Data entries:
-------

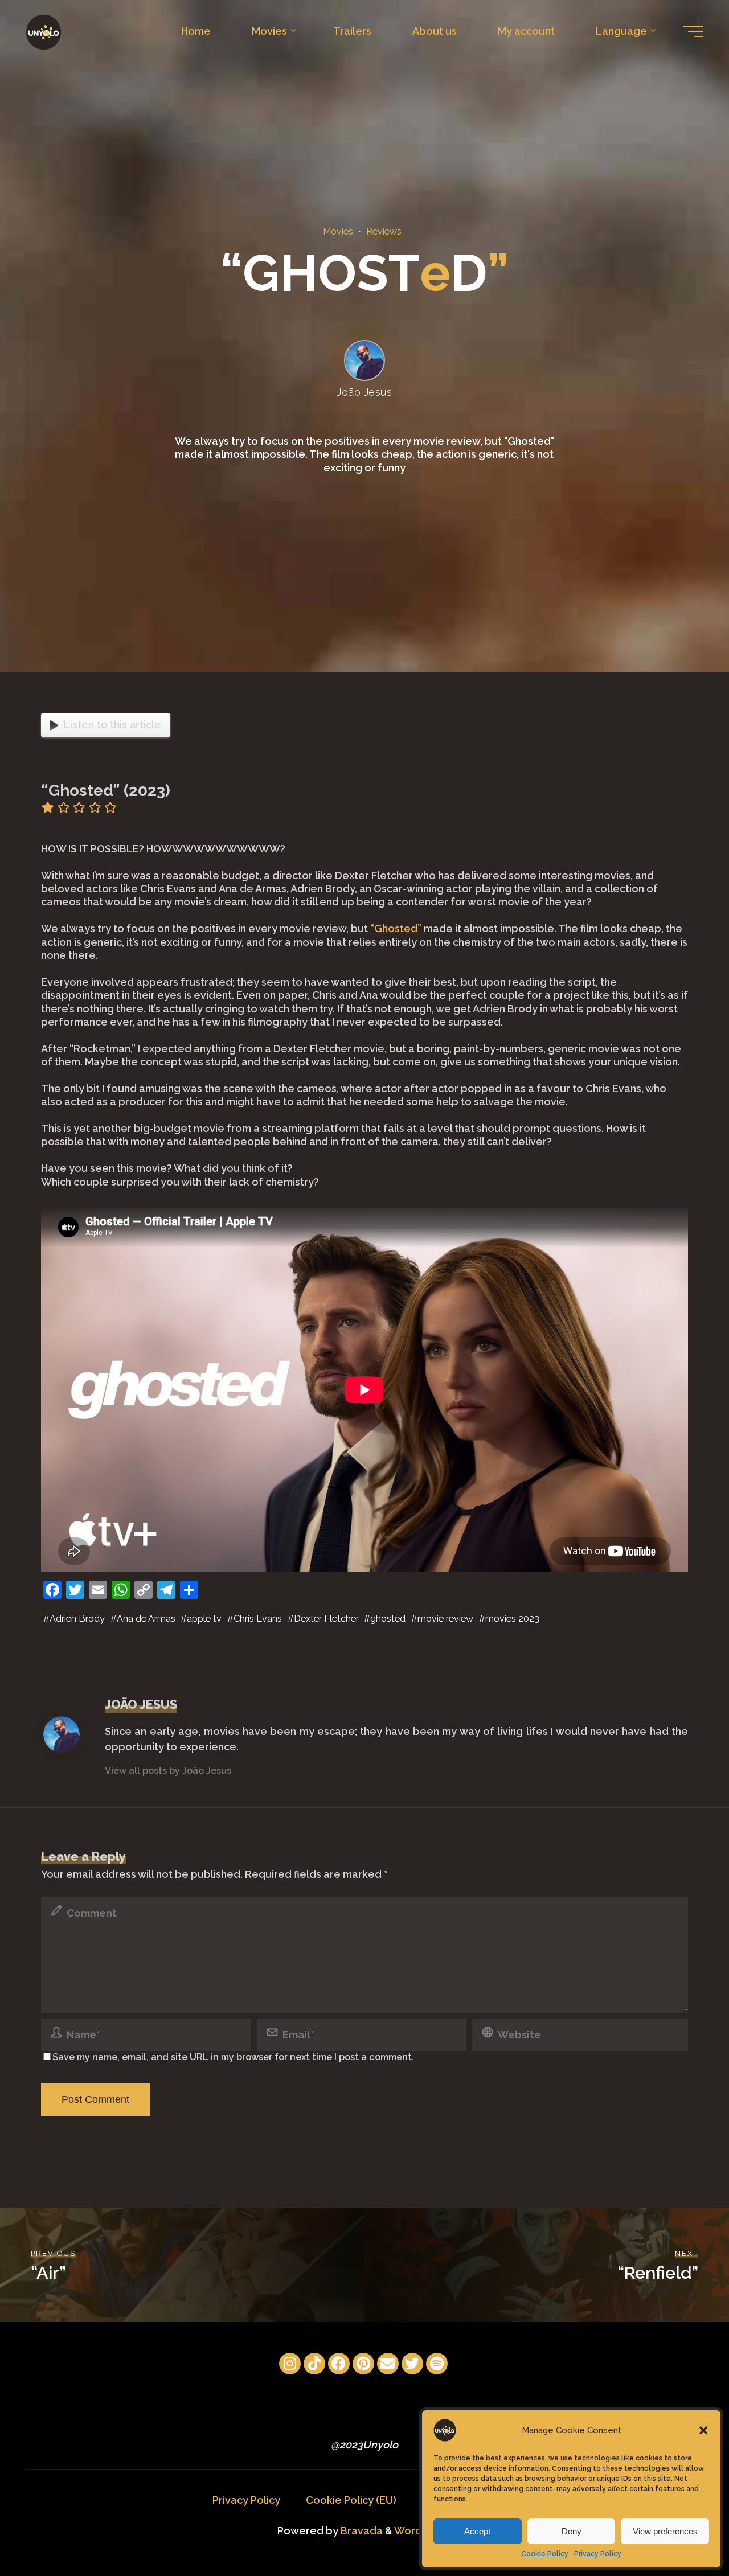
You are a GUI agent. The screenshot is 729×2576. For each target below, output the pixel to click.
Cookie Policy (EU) (351, 2500)
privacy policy (384, 1602)
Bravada (360, 2531)
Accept (477, 2531)
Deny (571, 2531)
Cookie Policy (544, 2554)
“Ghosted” (395, 928)
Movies (338, 231)
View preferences (665, 2531)
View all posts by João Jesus (168, 1770)
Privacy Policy (597, 2554)
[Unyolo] (44, 31)
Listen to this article (112, 725)
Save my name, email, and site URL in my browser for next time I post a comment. (233, 2057)
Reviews (384, 231)
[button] (703, 2430)
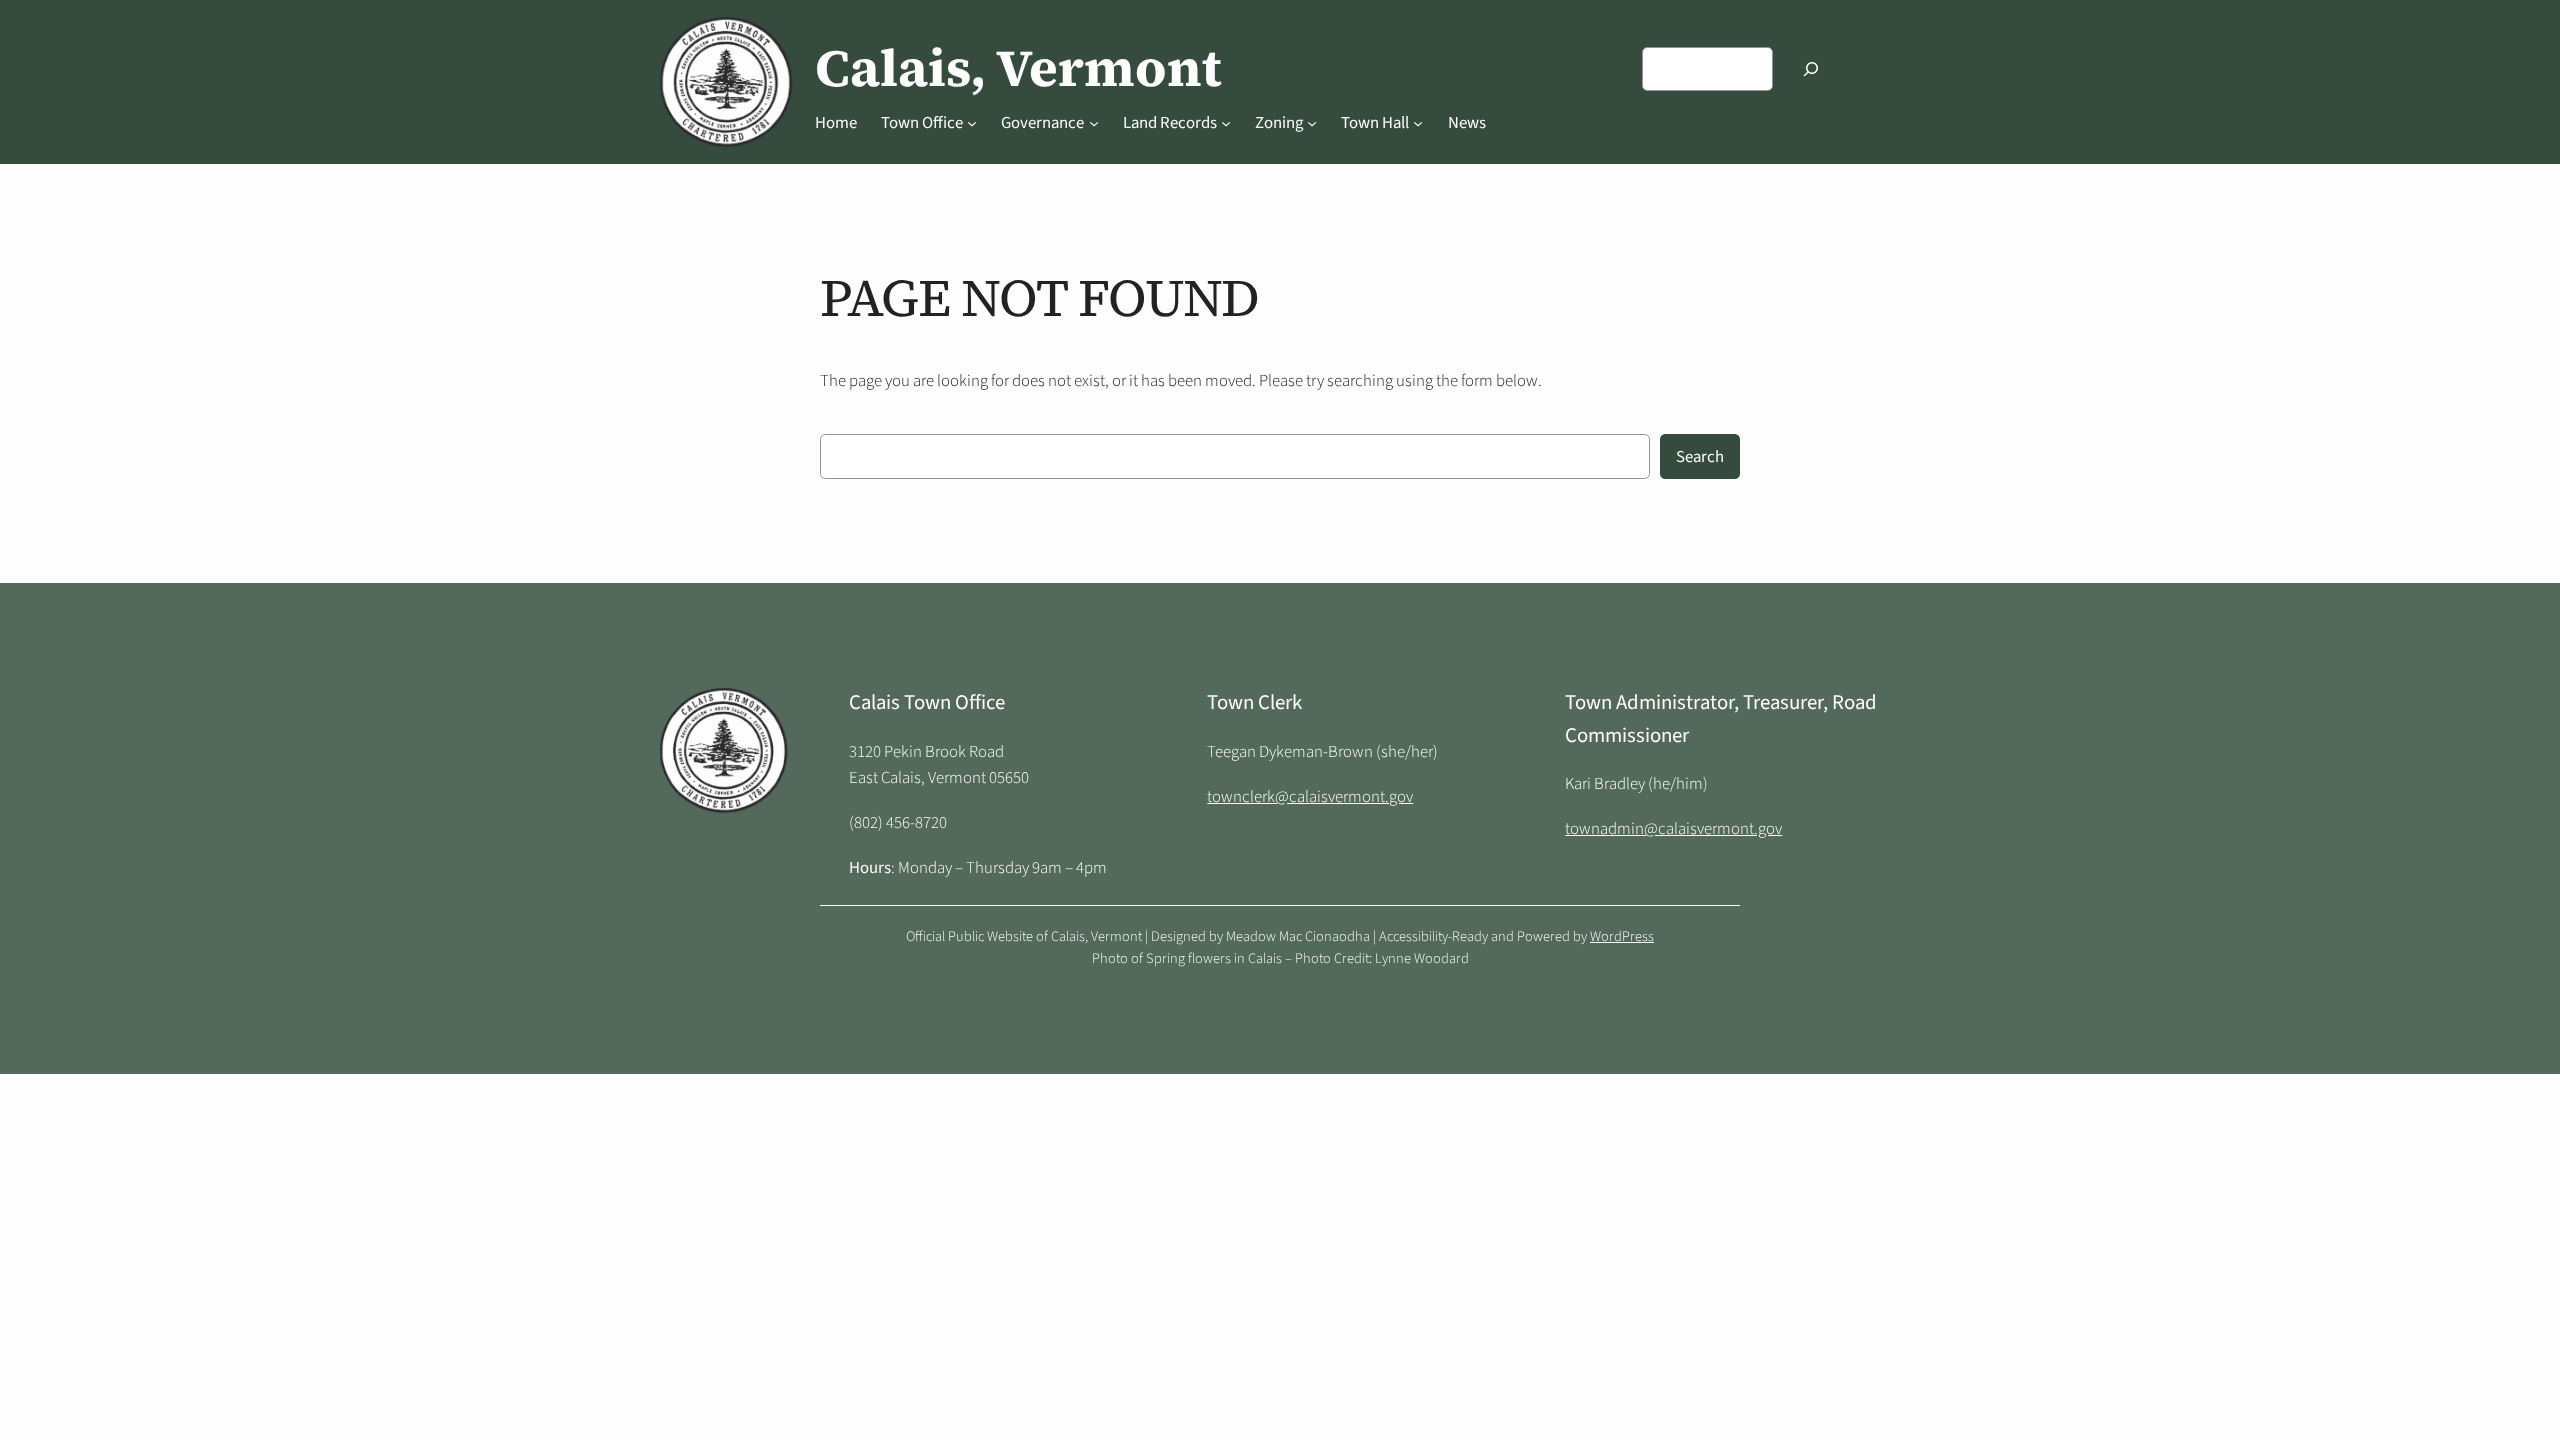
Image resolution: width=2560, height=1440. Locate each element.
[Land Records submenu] (1226, 123)
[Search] (1811, 68)
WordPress (1622, 936)
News (1467, 123)
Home (836, 123)
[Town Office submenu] (972, 123)
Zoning (1279, 123)
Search (1700, 457)
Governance (1042, 123)
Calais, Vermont (1018, 68)
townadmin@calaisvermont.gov (1673, 829)
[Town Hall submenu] (1418, 123)
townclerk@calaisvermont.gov (1310, 797)
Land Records (1170, 123)
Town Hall (1375, 123)
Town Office (922, 123)
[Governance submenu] (1094, 123)
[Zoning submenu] (1312, 123)
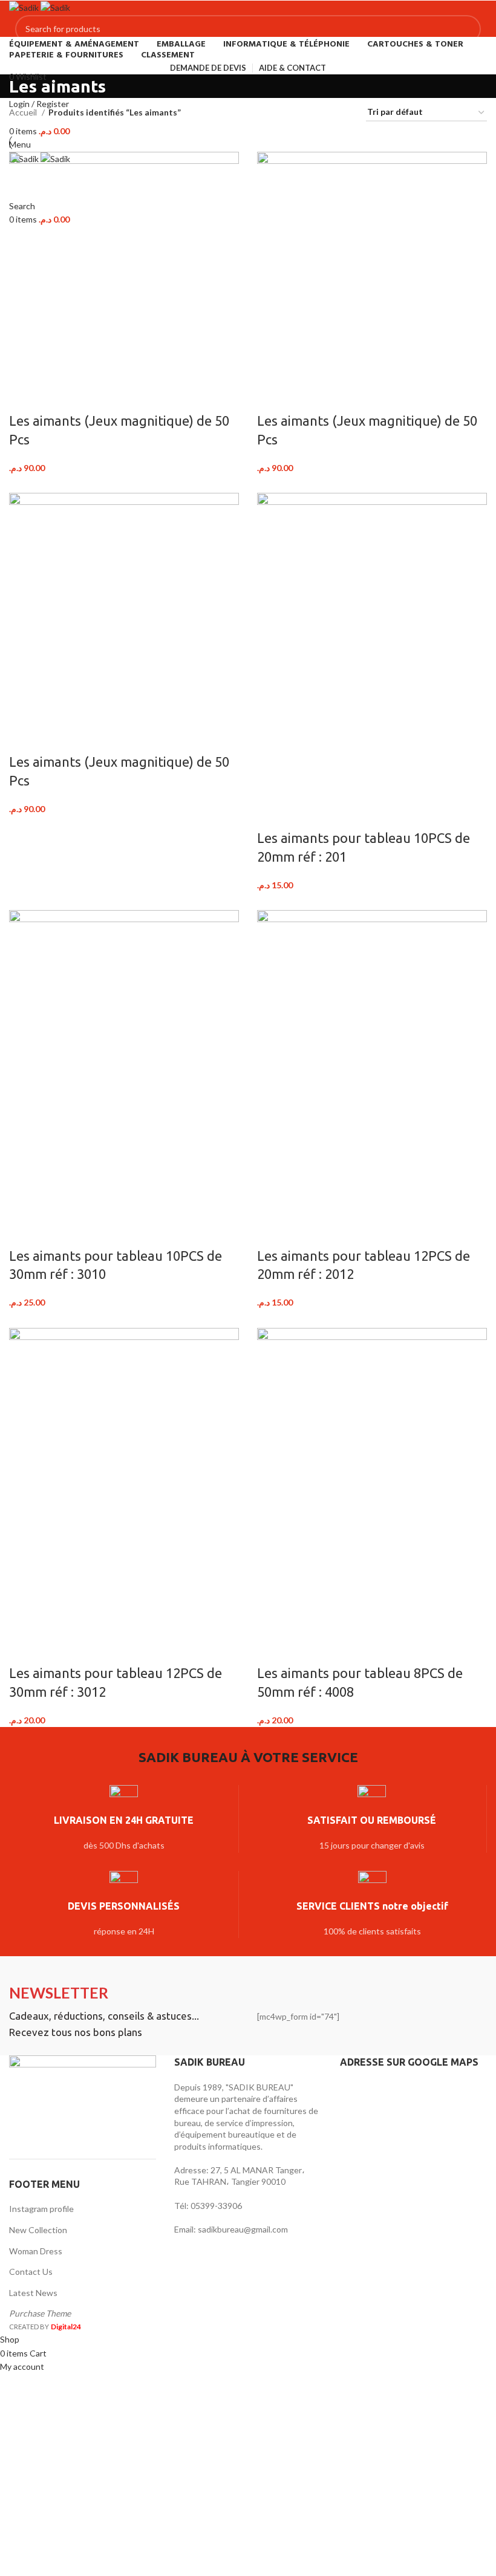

-------

▶ Activity
From the line with "Zoning (1279, 123)" to the final line of the entries above, reproduce each line exactly and nothing else; the pictures stay out.

▶ Response to this exercise
Zoning (1279, 123)
Search (1700, 457)
Governance (1042, 123)
Calais, Vermont (1018, 68)
townadmin@calaisvermont.gov (1673, 829)
[Town Hall submenu] (1418, 123)
townclerk@calaisvermont.gov (1310, 797)
Land Records (1170, 123)
Town Hall (1375, 123)
Town Office (922, 123)
[Governance submenu] (1094, 123)
[Zoning submenu] (1312, 123)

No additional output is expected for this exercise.